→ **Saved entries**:
■ ■ ■ ■

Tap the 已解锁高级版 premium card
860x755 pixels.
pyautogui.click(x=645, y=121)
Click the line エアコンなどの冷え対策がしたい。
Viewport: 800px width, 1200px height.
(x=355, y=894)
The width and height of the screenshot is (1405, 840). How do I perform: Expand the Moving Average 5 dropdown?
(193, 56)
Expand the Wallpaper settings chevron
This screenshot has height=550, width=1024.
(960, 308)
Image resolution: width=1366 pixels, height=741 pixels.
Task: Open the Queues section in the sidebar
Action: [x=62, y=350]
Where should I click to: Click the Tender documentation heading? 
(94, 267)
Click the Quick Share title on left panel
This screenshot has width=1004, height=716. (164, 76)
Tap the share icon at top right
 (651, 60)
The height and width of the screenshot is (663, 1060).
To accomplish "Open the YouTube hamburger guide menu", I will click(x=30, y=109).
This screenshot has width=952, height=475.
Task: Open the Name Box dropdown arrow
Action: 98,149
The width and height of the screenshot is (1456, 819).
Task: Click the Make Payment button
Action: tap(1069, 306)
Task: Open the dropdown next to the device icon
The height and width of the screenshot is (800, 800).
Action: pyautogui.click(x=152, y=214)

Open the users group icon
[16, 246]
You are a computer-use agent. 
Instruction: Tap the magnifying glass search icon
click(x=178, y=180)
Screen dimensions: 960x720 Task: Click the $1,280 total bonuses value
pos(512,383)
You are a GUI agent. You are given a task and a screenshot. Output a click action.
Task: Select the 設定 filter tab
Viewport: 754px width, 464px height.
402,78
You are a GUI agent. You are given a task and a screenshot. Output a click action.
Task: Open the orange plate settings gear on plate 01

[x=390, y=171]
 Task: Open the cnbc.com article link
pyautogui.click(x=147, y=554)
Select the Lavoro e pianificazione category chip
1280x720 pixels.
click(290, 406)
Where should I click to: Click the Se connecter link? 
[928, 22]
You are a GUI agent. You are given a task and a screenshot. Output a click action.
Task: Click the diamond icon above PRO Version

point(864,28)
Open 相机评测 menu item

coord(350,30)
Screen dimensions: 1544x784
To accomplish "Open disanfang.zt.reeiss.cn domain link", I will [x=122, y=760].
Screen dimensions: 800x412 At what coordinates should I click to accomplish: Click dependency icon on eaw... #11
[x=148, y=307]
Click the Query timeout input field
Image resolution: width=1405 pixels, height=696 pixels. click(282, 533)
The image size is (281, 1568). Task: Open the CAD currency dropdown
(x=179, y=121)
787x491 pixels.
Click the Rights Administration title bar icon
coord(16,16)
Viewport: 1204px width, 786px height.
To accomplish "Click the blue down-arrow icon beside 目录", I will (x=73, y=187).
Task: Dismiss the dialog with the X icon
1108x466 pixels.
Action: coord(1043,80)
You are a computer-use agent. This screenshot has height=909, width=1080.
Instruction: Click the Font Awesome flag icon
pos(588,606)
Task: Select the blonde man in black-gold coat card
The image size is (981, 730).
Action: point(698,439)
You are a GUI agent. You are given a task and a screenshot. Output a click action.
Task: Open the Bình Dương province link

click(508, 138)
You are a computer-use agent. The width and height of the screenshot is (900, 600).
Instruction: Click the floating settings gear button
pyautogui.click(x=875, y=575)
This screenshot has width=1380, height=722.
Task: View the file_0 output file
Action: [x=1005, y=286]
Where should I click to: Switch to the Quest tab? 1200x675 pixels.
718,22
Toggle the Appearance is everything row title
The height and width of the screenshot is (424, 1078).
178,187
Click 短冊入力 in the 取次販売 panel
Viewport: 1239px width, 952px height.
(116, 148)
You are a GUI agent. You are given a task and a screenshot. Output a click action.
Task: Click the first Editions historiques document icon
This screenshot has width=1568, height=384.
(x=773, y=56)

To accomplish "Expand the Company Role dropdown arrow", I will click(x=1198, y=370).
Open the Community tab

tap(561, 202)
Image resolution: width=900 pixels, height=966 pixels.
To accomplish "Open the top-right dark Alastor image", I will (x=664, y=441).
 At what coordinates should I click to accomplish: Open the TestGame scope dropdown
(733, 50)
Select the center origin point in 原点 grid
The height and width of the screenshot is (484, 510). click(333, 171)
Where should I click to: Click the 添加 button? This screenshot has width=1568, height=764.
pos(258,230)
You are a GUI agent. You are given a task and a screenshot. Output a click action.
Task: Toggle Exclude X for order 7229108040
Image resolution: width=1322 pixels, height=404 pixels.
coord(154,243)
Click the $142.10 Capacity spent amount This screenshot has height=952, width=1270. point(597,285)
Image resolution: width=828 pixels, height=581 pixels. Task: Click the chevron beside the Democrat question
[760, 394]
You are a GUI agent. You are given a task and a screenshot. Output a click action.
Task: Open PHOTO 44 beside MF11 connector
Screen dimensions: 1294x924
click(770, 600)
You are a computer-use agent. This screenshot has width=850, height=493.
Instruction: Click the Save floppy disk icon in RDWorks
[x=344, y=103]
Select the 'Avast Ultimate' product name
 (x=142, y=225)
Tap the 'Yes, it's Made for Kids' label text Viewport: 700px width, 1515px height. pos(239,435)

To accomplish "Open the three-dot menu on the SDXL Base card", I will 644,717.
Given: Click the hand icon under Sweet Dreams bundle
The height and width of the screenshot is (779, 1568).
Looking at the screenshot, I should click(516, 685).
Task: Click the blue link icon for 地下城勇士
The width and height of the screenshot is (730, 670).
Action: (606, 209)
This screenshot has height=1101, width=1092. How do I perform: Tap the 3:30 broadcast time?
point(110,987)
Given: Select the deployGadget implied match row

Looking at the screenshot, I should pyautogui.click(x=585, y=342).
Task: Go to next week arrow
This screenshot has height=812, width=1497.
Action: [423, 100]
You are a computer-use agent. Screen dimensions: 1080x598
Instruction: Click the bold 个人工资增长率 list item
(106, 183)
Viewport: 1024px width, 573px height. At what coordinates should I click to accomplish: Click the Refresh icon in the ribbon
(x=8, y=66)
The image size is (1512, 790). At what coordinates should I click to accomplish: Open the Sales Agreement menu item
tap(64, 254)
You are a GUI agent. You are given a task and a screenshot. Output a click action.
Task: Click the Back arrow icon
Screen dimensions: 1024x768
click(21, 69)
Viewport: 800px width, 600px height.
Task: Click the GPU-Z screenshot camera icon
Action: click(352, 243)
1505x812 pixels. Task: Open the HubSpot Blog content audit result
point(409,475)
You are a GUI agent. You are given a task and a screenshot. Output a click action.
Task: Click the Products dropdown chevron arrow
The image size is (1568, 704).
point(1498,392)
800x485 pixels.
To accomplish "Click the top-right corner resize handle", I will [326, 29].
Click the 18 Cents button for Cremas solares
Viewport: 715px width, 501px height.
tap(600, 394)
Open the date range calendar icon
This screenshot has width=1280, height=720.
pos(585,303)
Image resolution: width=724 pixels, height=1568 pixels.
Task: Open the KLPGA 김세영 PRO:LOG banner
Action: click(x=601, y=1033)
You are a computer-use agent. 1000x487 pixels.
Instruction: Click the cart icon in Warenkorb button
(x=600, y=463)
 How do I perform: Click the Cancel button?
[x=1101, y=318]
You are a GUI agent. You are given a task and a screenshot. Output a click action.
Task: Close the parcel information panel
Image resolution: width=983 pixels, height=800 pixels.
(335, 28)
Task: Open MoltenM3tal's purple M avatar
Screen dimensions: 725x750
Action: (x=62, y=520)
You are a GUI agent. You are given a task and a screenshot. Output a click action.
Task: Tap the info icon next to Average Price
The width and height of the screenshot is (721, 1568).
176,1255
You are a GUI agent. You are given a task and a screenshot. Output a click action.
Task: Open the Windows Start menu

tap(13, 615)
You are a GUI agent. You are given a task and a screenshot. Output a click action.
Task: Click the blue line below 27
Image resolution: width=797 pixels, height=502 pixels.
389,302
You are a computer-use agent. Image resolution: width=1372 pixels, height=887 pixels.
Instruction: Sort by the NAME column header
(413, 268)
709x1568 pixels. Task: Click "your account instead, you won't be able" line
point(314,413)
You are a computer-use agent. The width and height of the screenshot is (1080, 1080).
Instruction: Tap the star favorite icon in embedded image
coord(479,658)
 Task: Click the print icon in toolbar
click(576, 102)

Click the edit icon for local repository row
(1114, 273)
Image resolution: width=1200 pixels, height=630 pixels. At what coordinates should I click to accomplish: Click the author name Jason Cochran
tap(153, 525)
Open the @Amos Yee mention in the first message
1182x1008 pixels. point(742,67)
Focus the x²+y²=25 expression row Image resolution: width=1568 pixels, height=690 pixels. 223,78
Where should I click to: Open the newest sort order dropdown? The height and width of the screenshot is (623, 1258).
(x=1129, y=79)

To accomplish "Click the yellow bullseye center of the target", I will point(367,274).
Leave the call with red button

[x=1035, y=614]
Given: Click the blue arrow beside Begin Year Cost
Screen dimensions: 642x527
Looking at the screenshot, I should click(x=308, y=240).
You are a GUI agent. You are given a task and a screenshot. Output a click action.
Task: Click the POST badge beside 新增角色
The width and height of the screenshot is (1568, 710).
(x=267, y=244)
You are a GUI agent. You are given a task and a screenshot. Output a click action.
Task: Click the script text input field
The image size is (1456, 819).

■ ■ ■ ■

→ **Goal of the exercise**: Look back at the entries above. Retype the line with "is (1080, 1080).", the line with "Focus the x²+y²=25", and all lines in between.

→ **Answer to this problem**:
You are a computer-use agent. The width and height of the screenshot is (1080, 1080).
Instruction: Tap the star favorite icon in embedded image
coord(479,658)
 Task: Click the print icon in toolbar
click(576, 102)

Click the edit icon for local repository row
(1114, 273)
Image resolution: width=1200 pixels, height=630 pixels. At what coordinates should I click to accomplish: Click the author name Jason Cochran
tap(153, 525)
Open the @Amos Yee mention in the first message
1182x1008 pixels. point(742,67)
Focus the x²+y²=25 expression row Image resolution: width=1568 pixels, height=690 pixels. 223,78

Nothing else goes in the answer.